__Listed entries__.
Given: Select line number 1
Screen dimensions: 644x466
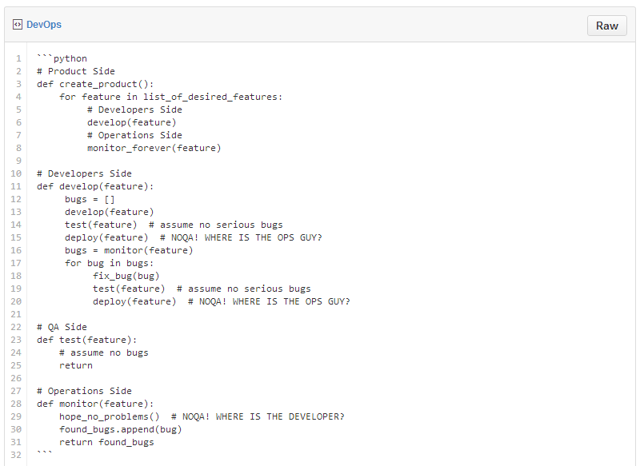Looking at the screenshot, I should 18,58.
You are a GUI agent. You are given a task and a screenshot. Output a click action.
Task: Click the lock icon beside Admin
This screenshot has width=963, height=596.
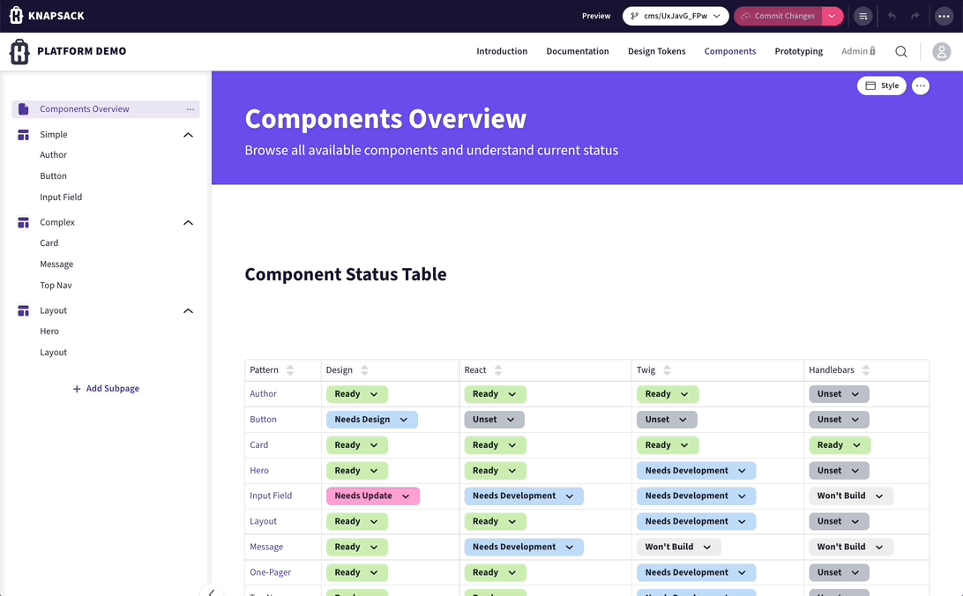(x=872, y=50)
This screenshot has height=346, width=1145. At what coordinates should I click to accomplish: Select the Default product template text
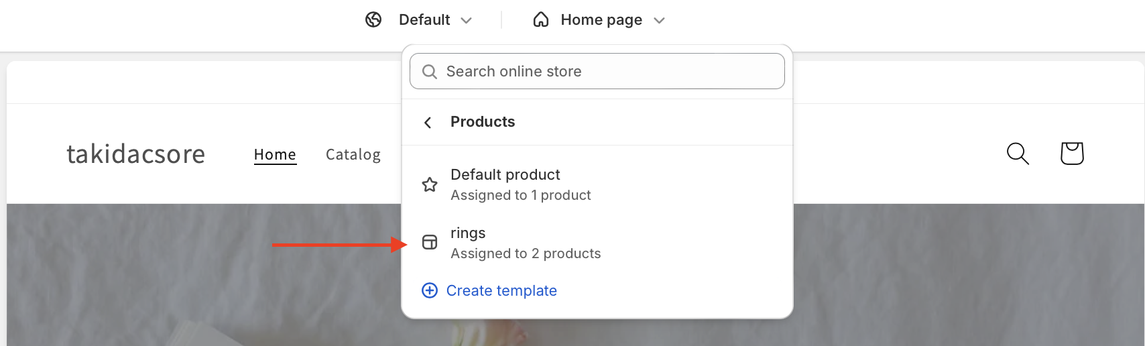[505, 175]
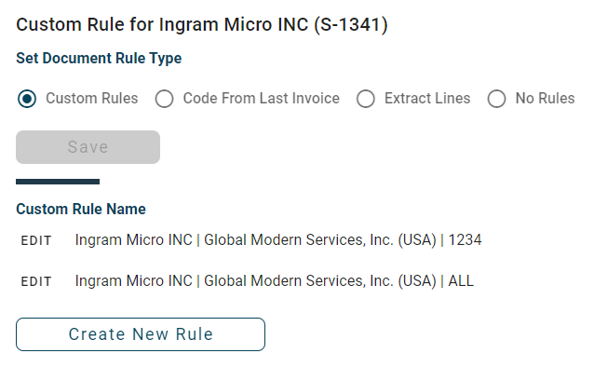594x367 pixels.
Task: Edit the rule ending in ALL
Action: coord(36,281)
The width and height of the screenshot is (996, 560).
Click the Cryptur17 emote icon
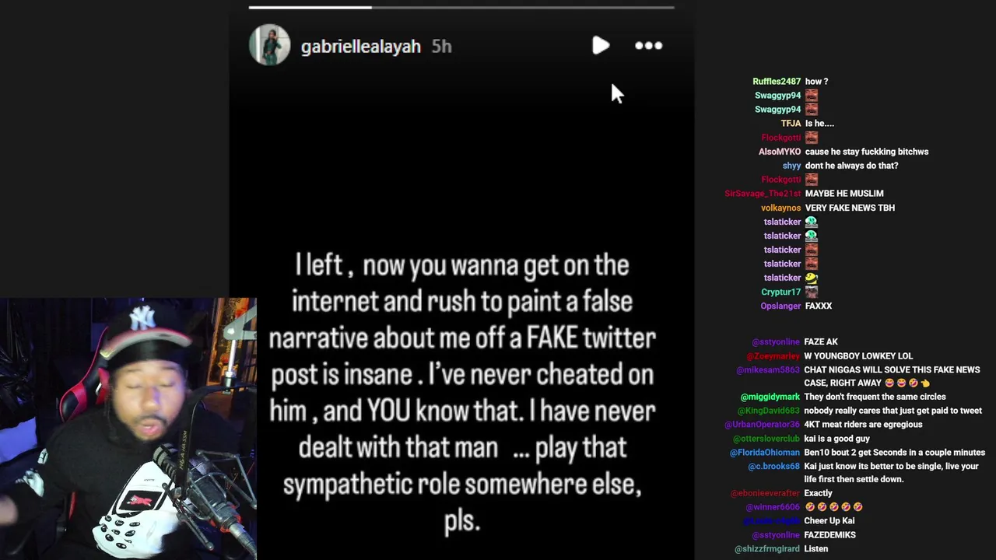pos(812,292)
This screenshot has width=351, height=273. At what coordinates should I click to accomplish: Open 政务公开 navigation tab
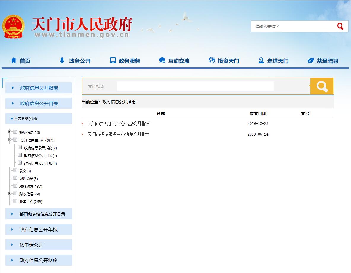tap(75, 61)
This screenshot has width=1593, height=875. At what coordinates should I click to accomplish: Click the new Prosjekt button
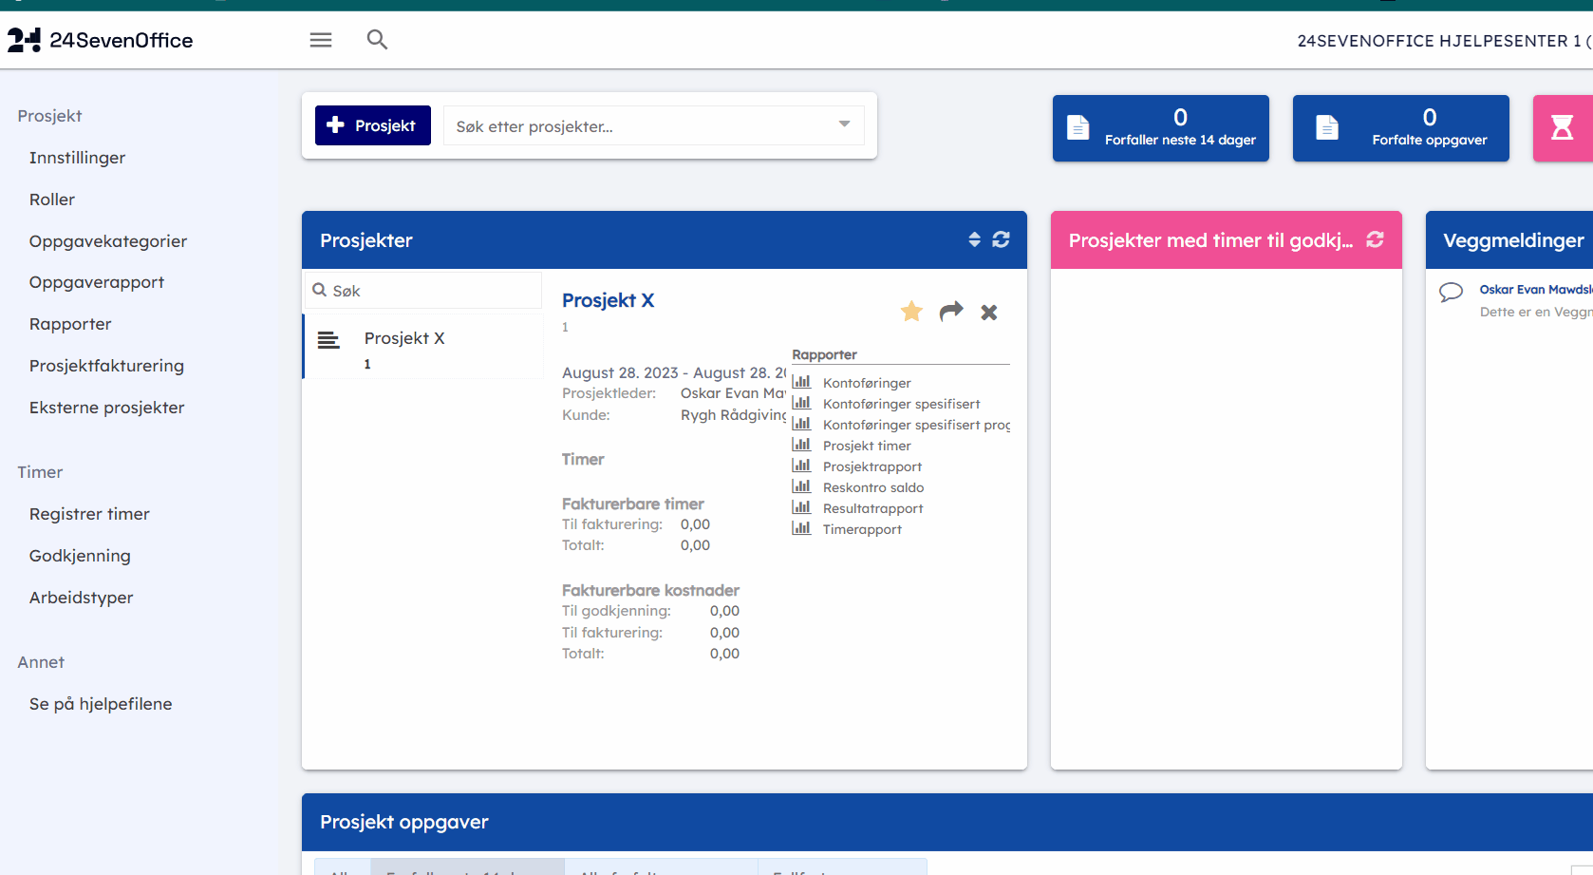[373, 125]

...

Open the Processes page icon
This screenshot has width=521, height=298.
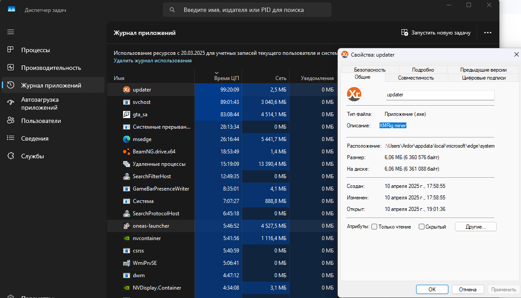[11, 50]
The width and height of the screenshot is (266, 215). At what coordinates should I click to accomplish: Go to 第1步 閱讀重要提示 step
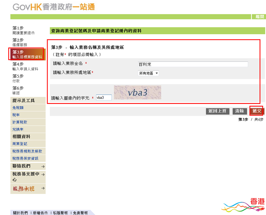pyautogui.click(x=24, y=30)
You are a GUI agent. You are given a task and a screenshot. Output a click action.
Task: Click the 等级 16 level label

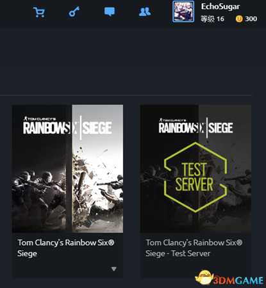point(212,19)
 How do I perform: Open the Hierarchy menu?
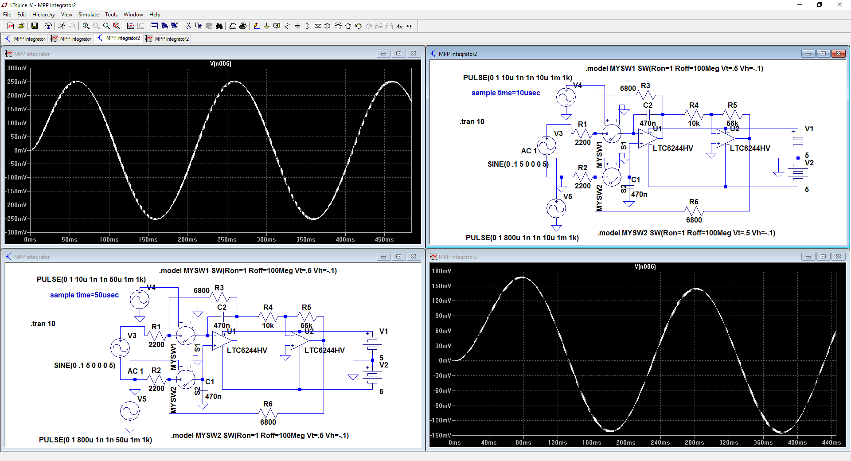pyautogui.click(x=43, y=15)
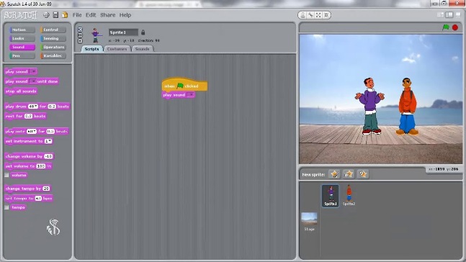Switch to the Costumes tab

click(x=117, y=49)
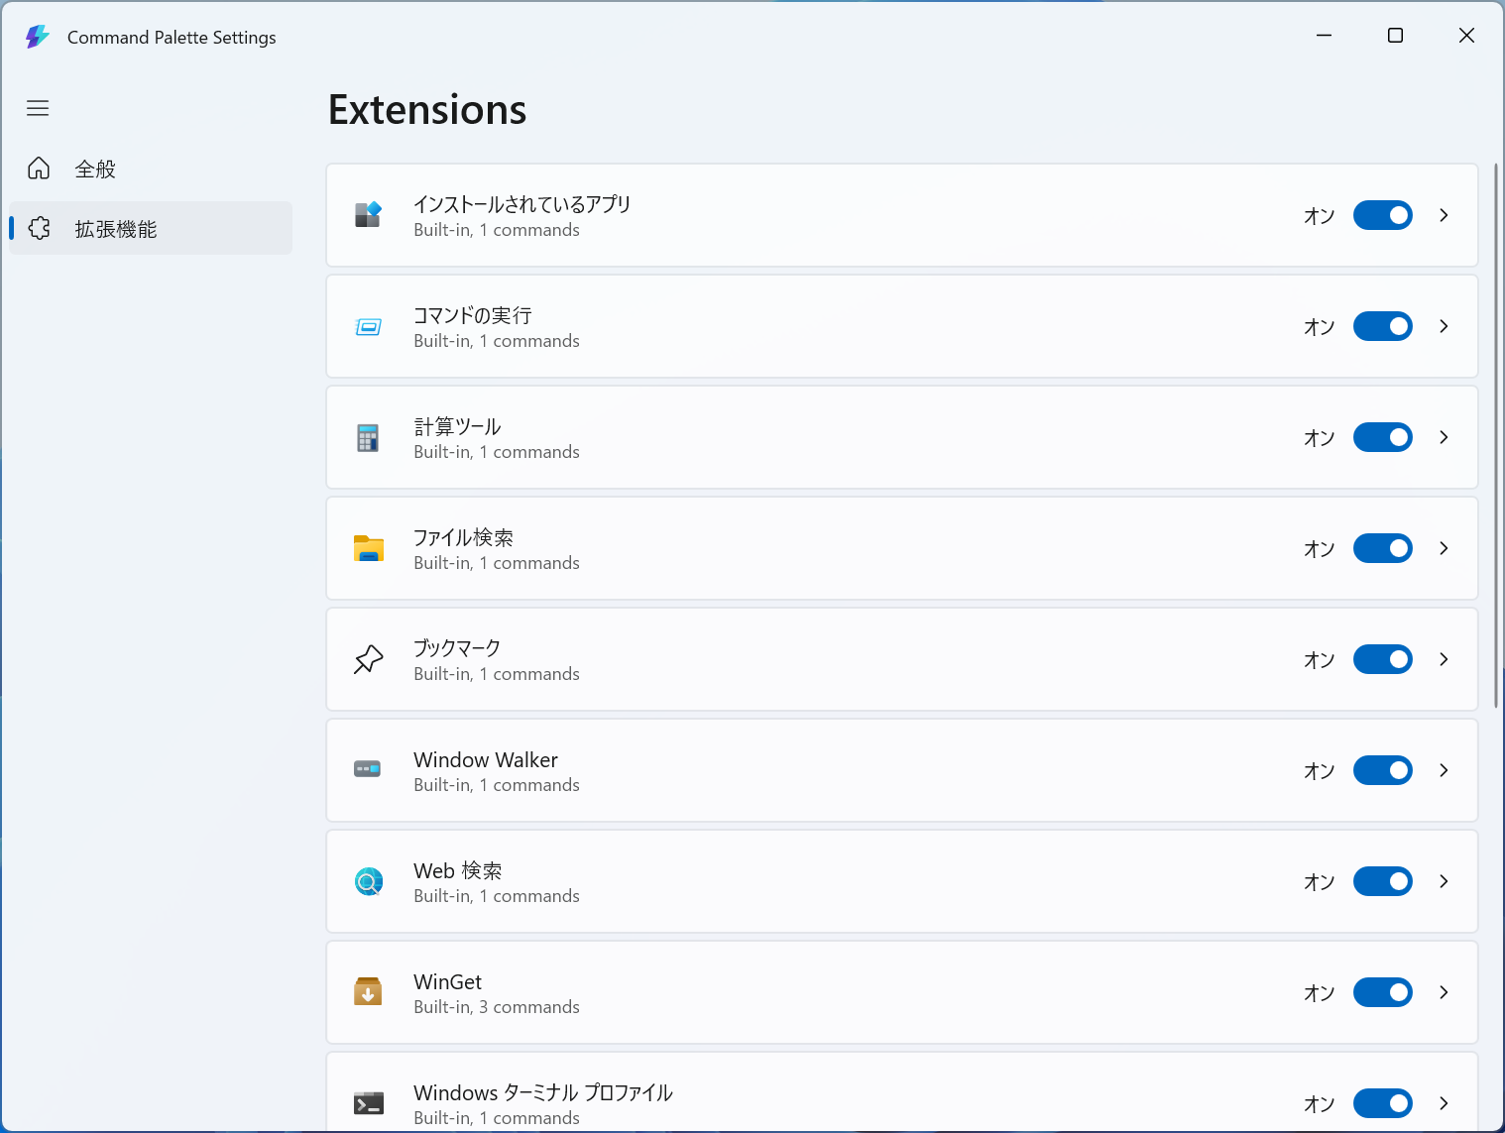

__Activity__.
Everything above from the line containing "Given: Select line number 1" through the line containing "The width and height of the screenshot is (996, 560)." must be repeated exactly, and the pictures must be left out.

__Solution to this task__.
Given: Select line number 1
Screen dimensions: 644x466
Looking at the screenshot, I should 18,58.
You are a GUI agent. You are given a task and a screenshot. Output a click action.
Task: Click the lock icon beside Admin
This screenshot has width=963, height=596.
(x=872, y=50)
This screenshot has height=346, width=1145. At what coordinates should I click to accomplish: Select the Default product template text
[505, 175]
594x367 pixels.
Task: Edit the rule ending in ALL
Action: coord(36,281)
The width and height of the screenshot is (996, 560).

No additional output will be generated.